In the Beginning There Were a lot of Opinions
I didn’t intend on making a couple posts and disappearing into the aether for months. To say this summer has been long and strenuous would be an understatement. I do have some reflections to write up, but those will have to wait until I can attempt to do them a bare minimum of justice.
In the meantime, some brief thoughts concerning current reading materials. Most of us who “grew up goddy” cut our teeth on the Picture Bible, among other things. We were saturated in the Bible, read it, heard sermons of it, did studies in it. That said, I’ve come to realize much modern Christian understanding of the Bible is a mile wide and an inch deep. We’ll hand it to unbelievers and tell them to read it when we don’t even know how to deal with much of it ourselves. The Old Testament comes to mind.
It is in that vein that it has been interesting to read through a new book by Fr. Patrick Reardon, Creation and the Patriarchal Histories: Orthodox Christian Reflections on the Book of Genesis. I’ve had the pleasure of hearing Fr. Patrick speak on a couple of occasions. This does enhance my personal reading a bit, he writes like he speaks.
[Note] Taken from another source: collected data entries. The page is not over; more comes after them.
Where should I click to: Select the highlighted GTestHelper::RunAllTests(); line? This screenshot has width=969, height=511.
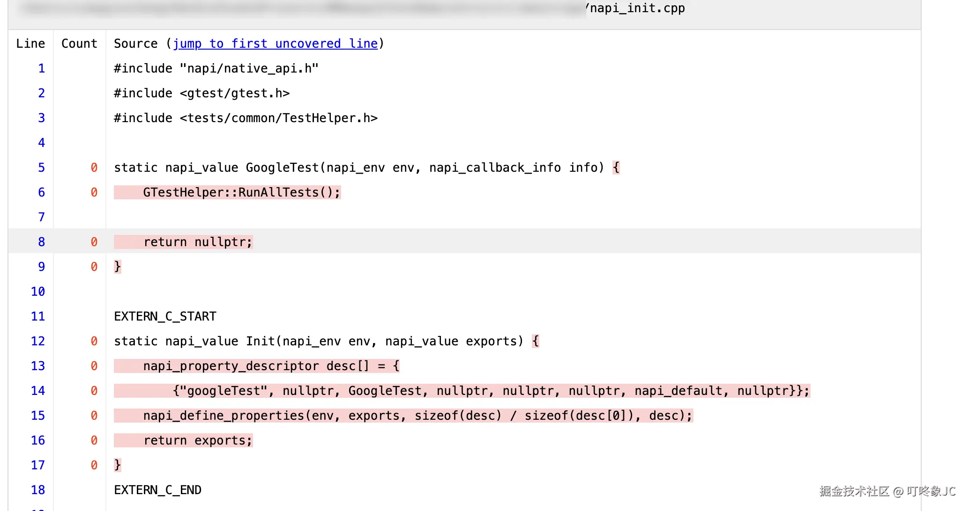click(x=227, y=192)
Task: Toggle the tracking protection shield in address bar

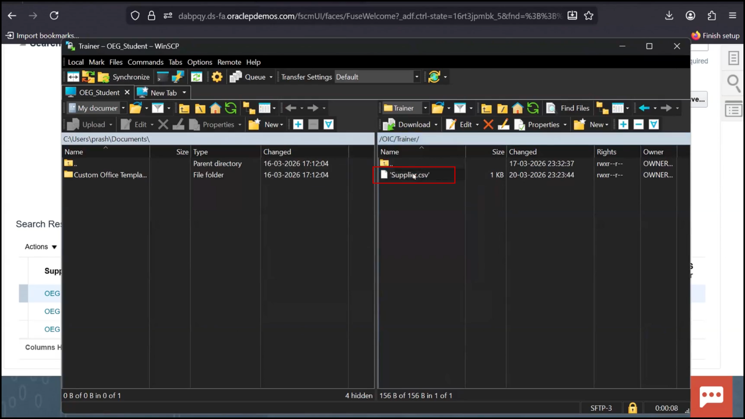Action: [x=135, y=16]

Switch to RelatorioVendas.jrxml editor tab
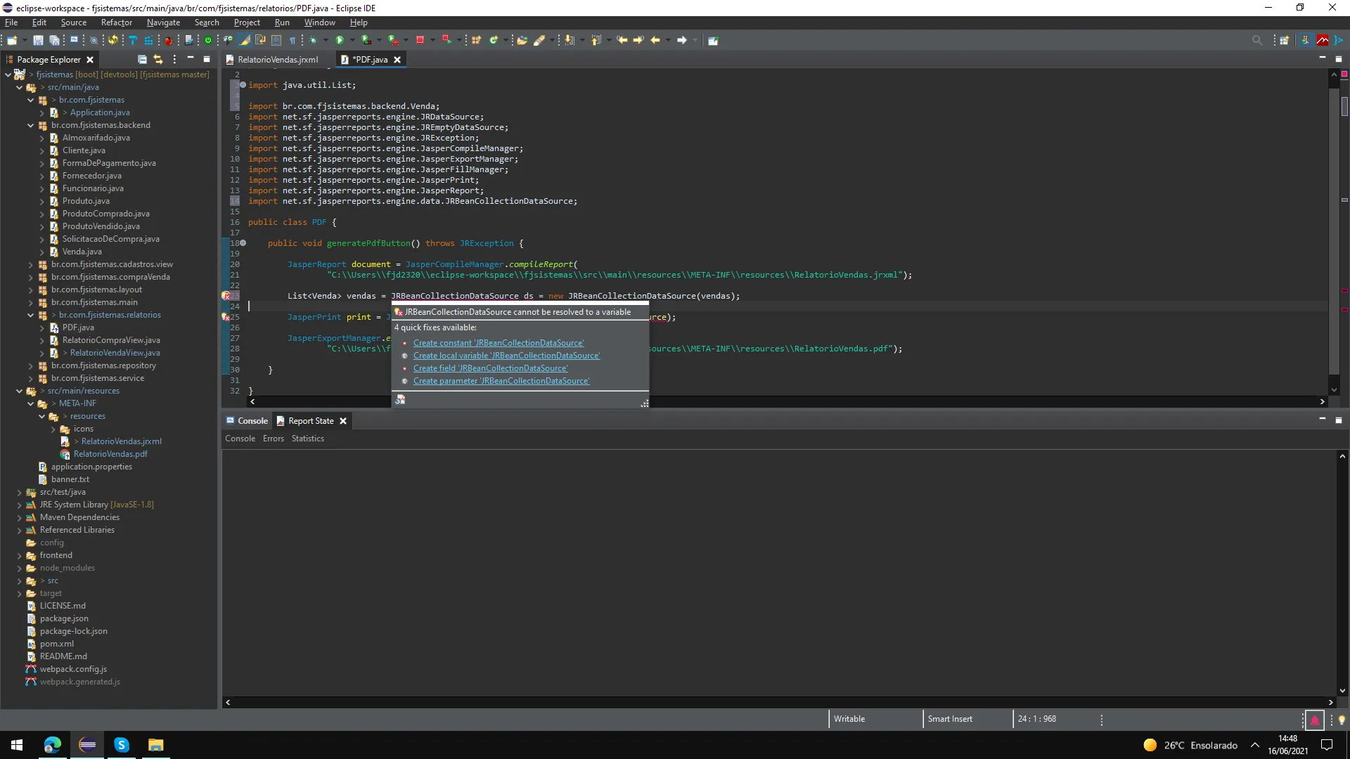point(277,60)
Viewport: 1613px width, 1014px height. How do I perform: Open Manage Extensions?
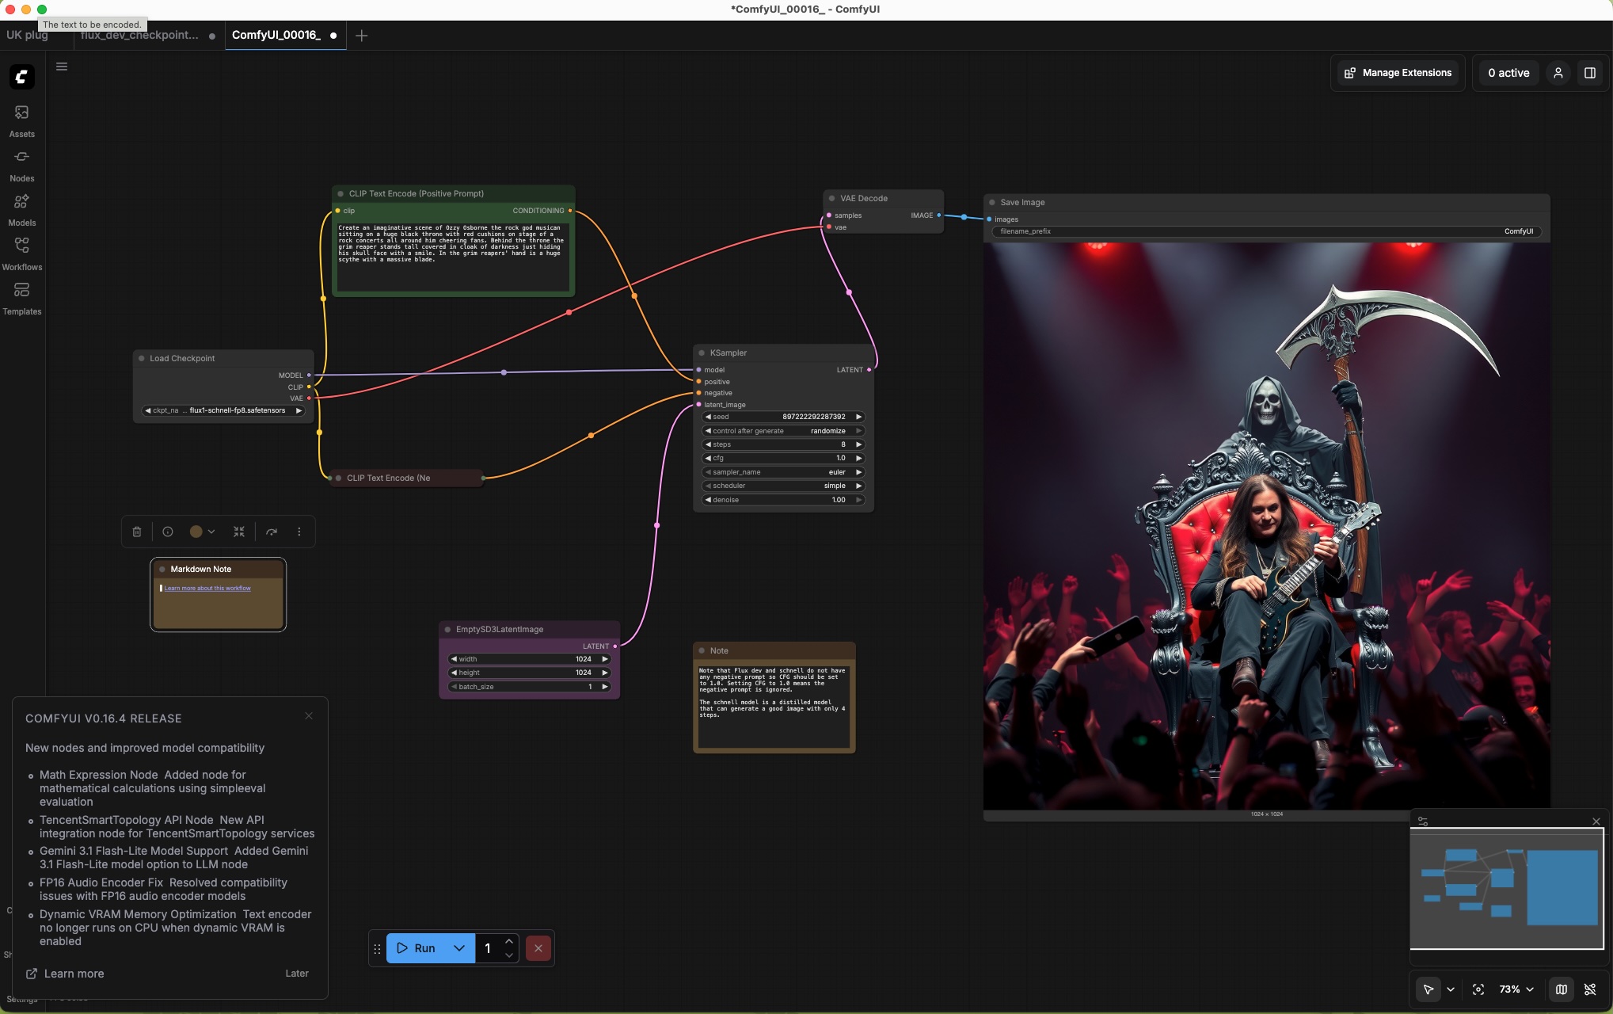pos(1396,72)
I’ll just post a brief excerpt covering one of those obscure Biblical characters we aren’t necessarily sure what to do with:
Genesis 5
In this first biblical genealogy we draw special attention to the figure of Enoch. After the Epistle to the Hebrews gives its initial definition of faith as “the substance of things hoped for, the evidence of things not seen” (11:1), there follows the famous list of the “great cloud of witnesses” (12:1), those “elders” who “obtained a good testimony” by exemplifying such faith (11:2).
One can hardly fail to observe in this list the strong emphasis on death with respect to this saving faith. Throughout Hebrews 11 faith has to do with how one dies, and “these all died in faith” (11:13). This emphasis on death in the context of faith renders very interesting the inclusion of Enoch among the list of faith’s exemplars, because Enoch departed this world in some way other than death. Indeed, in the genealogy here in chapter 5, the verb “died” occurs eight times with respect to the patriarchs from Adam to Lamech, but in the case of Enoch, “the seventh from Adam” (Jude 14), our text says simply he “was well-pleasing to God, and was not found [ouk eurisketo], for God translated [metetheken] him” (v. 24).
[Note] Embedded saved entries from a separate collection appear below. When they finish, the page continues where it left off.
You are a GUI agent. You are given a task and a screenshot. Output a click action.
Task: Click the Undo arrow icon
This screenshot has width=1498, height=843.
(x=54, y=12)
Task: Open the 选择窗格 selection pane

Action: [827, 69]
By way of commentary on this passage, the Epistle to the Hebrews says, “By faith Enoch was taken away [metethe] so that he did not see death, ‘and was not found [ouk eurisketo], because God had taken [metetheken] him’; for before he was taken [metatheseos] he had this testimony, that he pleased [euariestekenai] God” (11:5). That ancient “testimony,” cited here in the Epistle to the Hebrews, is found in the Wisdom of Solomon, where Enoch is thus described:
[He was] pleasing [euarestos] to God and loved by Him,
And while living among the sinners he was taken up [metetethe].
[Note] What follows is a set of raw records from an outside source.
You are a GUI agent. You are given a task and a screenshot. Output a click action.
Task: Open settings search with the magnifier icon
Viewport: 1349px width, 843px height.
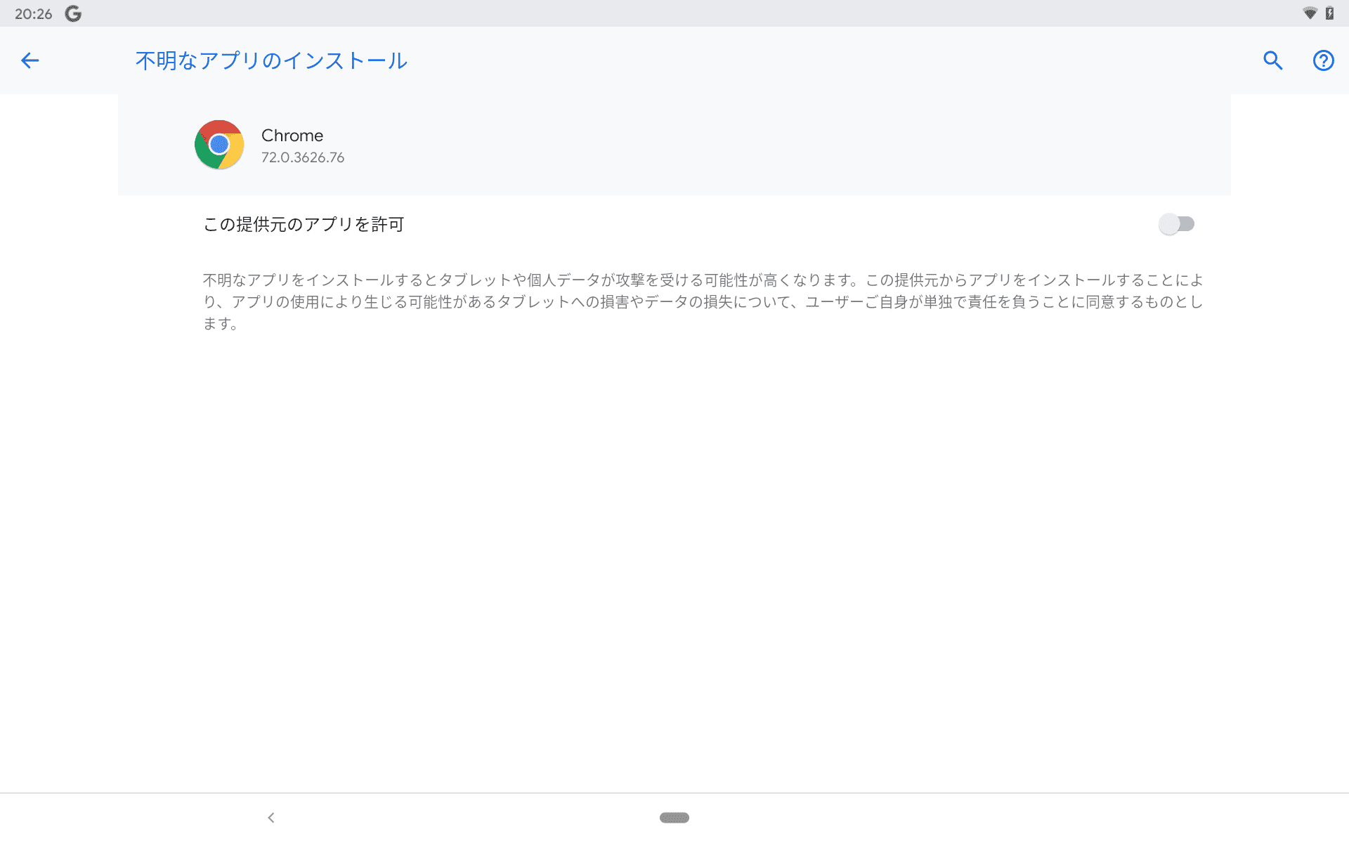coord(1273,60)
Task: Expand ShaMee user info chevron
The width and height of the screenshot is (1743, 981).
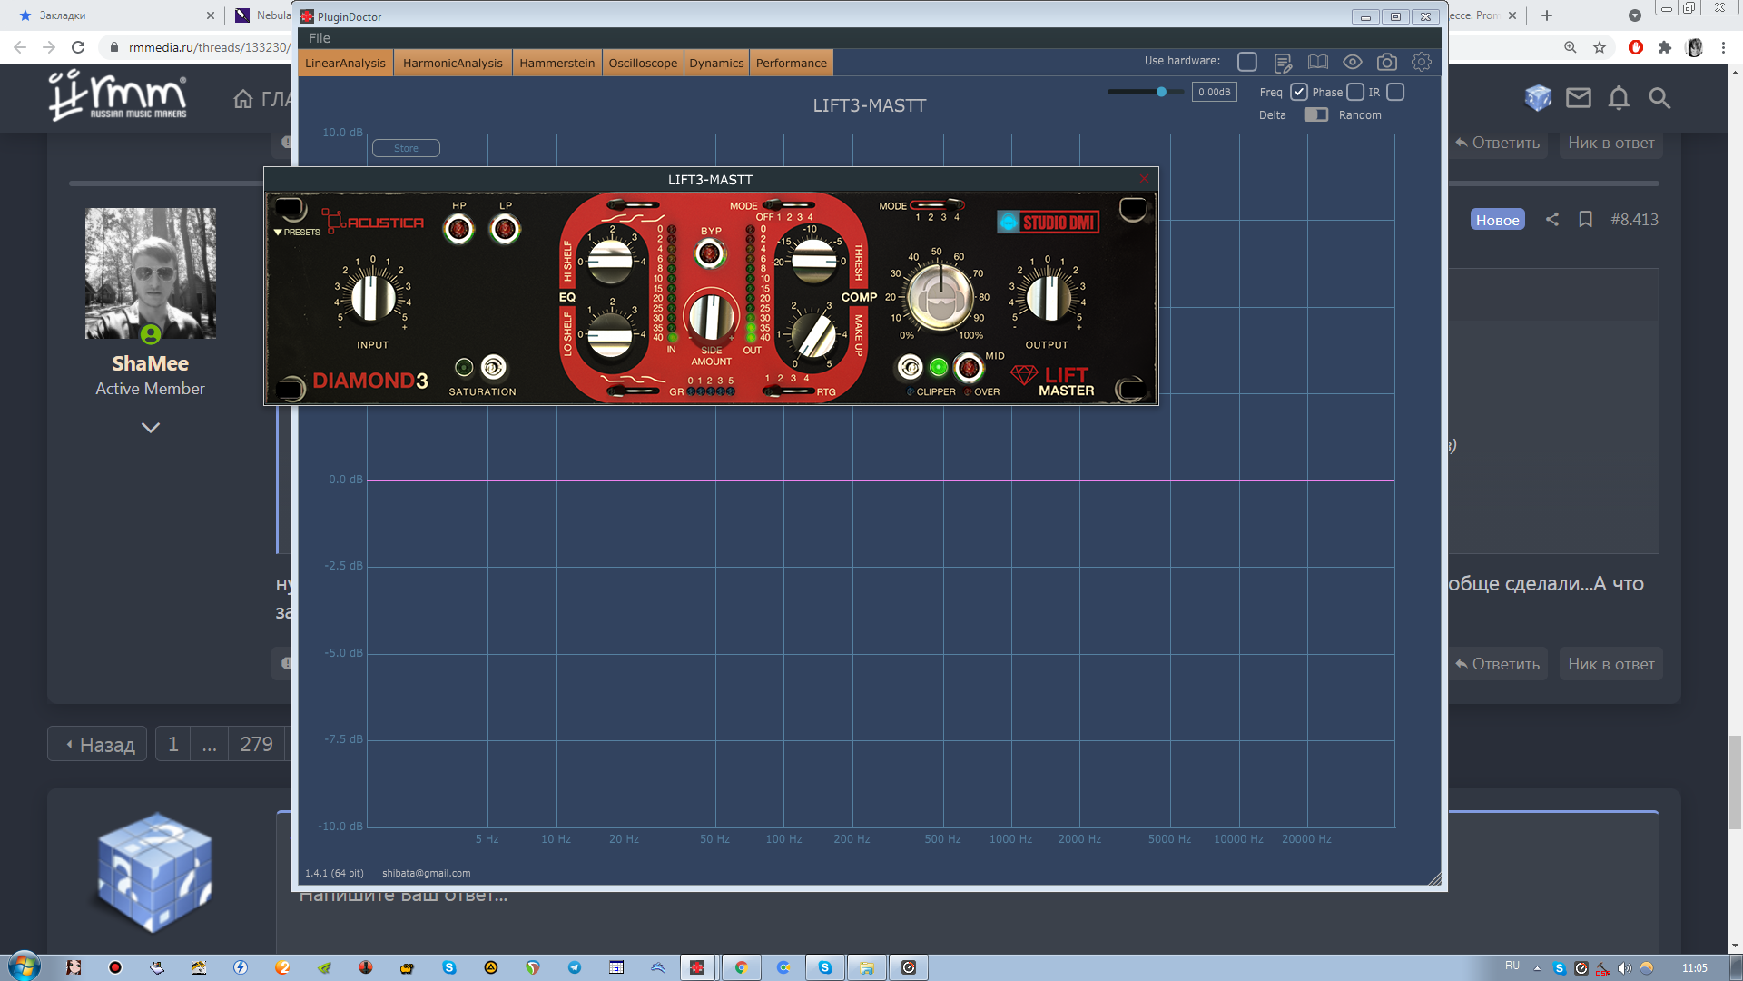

He was caught up lest evil change his understanding
Or deceit deceive his soul.
For envy arising from lack of judgement obscures what is good,
And a whirling of desire undermines an innocent heart.
He was made perfect [teleotheis],
For in a short time he fulfilled long years,
For his soul was pleasing [areste] to the Lord;
Therefore, He took him early from the midst of evil. (4:10-14)
Such is the biblical witness about the “short time” what Enoch spent on this earth (a mere 365 years according to v. 23). Unlike the other heroes listed in Hebrews 11, Enoch did not die in faith, for the unusual reason that he did not die at all. He nonetheless deserved a place in that heroic list, we are told, because “he pleased God” by his faith. Thus, when we believers “come boldly to the throne of grace” (Hebrews 4:16), when we approach “the general assembly and church of the firstborn who are registered in heaven,” there stands Enoch among “the spirits of just men made perfect [teteleiomenon]” (12:23).
Living before Noah, Abraham, and Moses, Enoch was a participant in none of the covenants associated with these men. Not a single line of Holy Scripture was yet written for him to read. Much less did Enoch ever hear the message of salvation preached by the apostles. Yet, he was so pleasing to God by his faith as to be snatched away before his time, not suffering the common lot of death from which the Almighty spared not even His own Son.
What, exactly, did Enoch believe, then, that he should be such a champion of faith, an example for the Church until the end of time? The Epistle to the Hebrews explains: “But without faith it is impossible to please Him, for he who comes to God must believe that He is, and that He is a rewarder of those who diligently seek Him” (11:6). That was the sum total of all that Enoch’s faith told Him—God’s existence and his own duty to seek God in order to obtain the singular blessing that Holy Scripture ascribes to him. It is the Bible’s portrayal of Enoch, then, that affords us some hope for the salvation of those millions of human beings who must pass their lives on that bare minimum of theological information, for which Enoch rendered such a marvelous account.